According to The Oxford Companion to Music
, Edward Elgar was born at Broadheath near Worcester in 1857 and died at Worcester in 1934, aged seventy-six. He was brought up in an atmosphere of music. His father was an organist and music seller: "A stream of music flowed through our house and the shop and I was all the time bathing in it." His first real awakening to the power of the art came, however, when he caught sight of a copy of Ludwig van Beethoven
's First Symphony, a glance of the Minuet of which electrified him, so that he ran off to study it in quiet, and experienced an immediate artistic enlightenment
He graduated as a performer in ways he could hardly recall or explain, playing piano, violin, cello and double-bass, bassoon and trombone, and in one or another of his capacities taking part in all the local music-makings. From his twenty-second to twenty-seventh years he was bandmaster on the staff of a mental home, and this gave him his first experience in conducting.
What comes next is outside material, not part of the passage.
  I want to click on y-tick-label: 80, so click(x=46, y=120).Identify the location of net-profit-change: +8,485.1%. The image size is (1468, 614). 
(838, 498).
An American musician, Daniel Gregory Mason, wrote of Elgar's "tenderness coupled with aspiration", and "noble plainness". These are some of the qualities that English musicians feel in Elgar. In 1904 he was knighted, in 1911 he received the Order of Merit, in 1924 he became Master of the King's Musick, and in 1931 he was created baronet.
Being a Worcester man myself, Elgar has a very special significance for me. One of my mother's favourite childhood stories is of meeting the great man himself when he visited her school, the Worcester Grammar School for Girls.